Nesta realidade estranha, um cidadão com um passado complicado funda uma escola de ténis de elite em Boston, de onde os seus estudantes originam muitas personagens tal como a família fundadora de origem mista quebequense e americana. Junto à escola situa-se um centro de reabilitação de toxicodependentes e alcoólicos que constitui outro grupo de personagens e entre ambos circulam estupefacientes em abundância na busca de prazer, enquanto o fundador da escola se tornou num realizador de filmes de culto e criou a obra perfeita para  o prazer "Piada Infinita" que quem vê fica de tal forma extasiado que se torna inválido para outra tarefa humana e para sempre dependente do seu visionamento, enquanto o autor se suicida com uma técnica rebuscada. Entretanto esta fita parece passar a ser distribuída pelos separatistas da AFR como forma de derrotar os EUA e a sua agência de inteligência, com agentes que são uma caricatura hollywoodesca, passam a procurar o filme entre terroristas, toxicodependentes, agentes duplos, triplos, travestis, líderes mafiosos, estudantes, gente de dupla nacionalidade, estropiados por razões várias, etc. Entretanto, há esta amálgama, que mostra uma grande diversidade dos excluídos nos EUA, no mundo da escola disserta-se sobre o ténis e os adolescentes desenvolvem jogos de guerra com recurso às novas tecnologias como estratégia de amadurecer a veia desportista, enquanto ao lado, os alcoólicos anónimos falam sobre reabilitação com memórias e descrições das alucinações efeitos de drogas e do seu submundo, técnicas do seu manuseio e sua produção farmacêutica, tecendo-se uma teia difícil de desatar que cruza, em parte, os dois mundos e uma estória policial louca.

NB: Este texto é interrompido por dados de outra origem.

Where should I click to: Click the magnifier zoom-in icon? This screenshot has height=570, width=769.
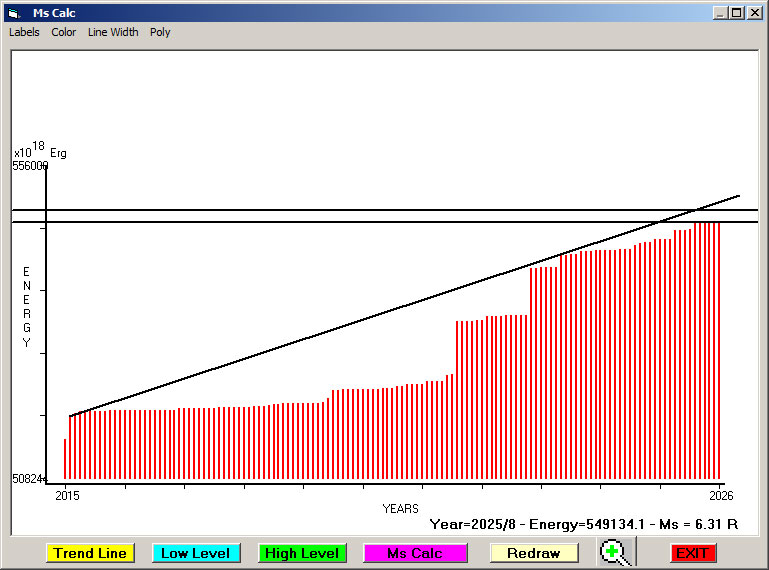616,552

A escrita é tão diversificada quanto as personagens. Há diálogos alucinados com influência do inglês e francês canadiano parodiado, tal como abuso dos estereótipos dos dois povos aqui vivendo no seio da região universitária do MIT, mas onde se concentram os emigrantes portugueses e brasileiros na área de Boston, que também não são poupados. Num repente passa-se a dissertações técnicas sobre drogas e suas sensações e parágrafos densos e extensos com mudanças bruscas no seu interior de momento, lugar e situações. Surgem erros ortográficos, neologismos e pormenores intrincados de ciência com cultura enciclopédica que geram uma paródia que, por vezes, é deprimente, noutras com gírias das classes excluídas da sociedade e descrições deste submundo e com recurso ao calão, descrições fisiológicas degradantes, sarcasmo e ironia que até pode ser ofensivo e aterrorizante.

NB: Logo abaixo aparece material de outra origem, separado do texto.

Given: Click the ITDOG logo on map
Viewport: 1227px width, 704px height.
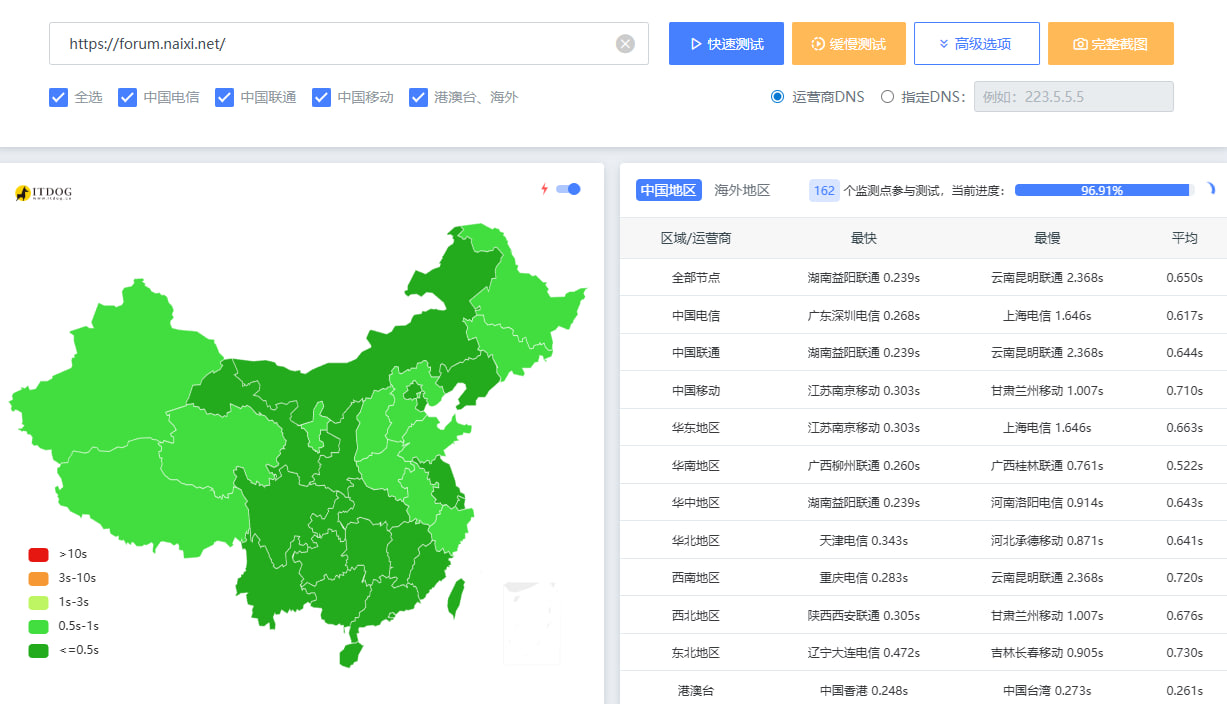Looking at the screenshot, I should [x=44, y=193].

Foi uma luta para não me perder nesta loucura onde os devaneios dos alucinogénios convivem com a erudição e as culturas dos excluídos, por vezes de modo repetitivo e extenso, pelo que me admira concluir com o seguinte: o livro cativou-me durante um mês e gostei, pois diverti-me imenso.

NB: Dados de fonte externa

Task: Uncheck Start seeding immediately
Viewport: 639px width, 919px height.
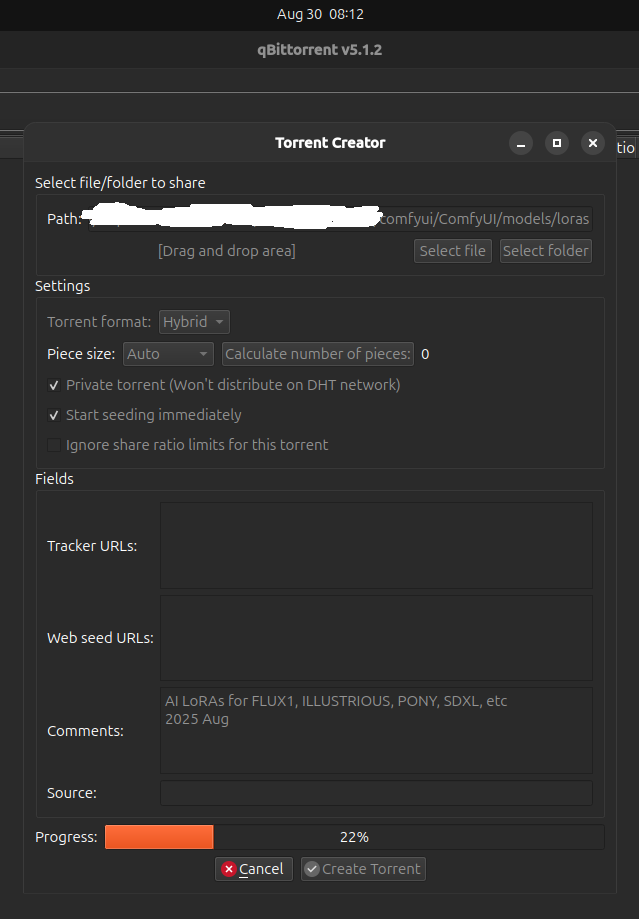Action: pyautogui.click(x=54, y=415)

Apesar de cativado, só o recomendo a quem estiver disposto a um desafio forte e capaz de aceitar que a arte brinque com a crueza de alguns aspetos degradantes da vida e seja capaz de pensar na crítica indireta sobre o caminho que uma sociedade sem valores nos pode levar e não se escandalize com pormenores que satirizam o catolicismo como forma de atingir as religiões, mas que também tem exemplos que uma ternura profunda, capazes de comover os corações empedernidos.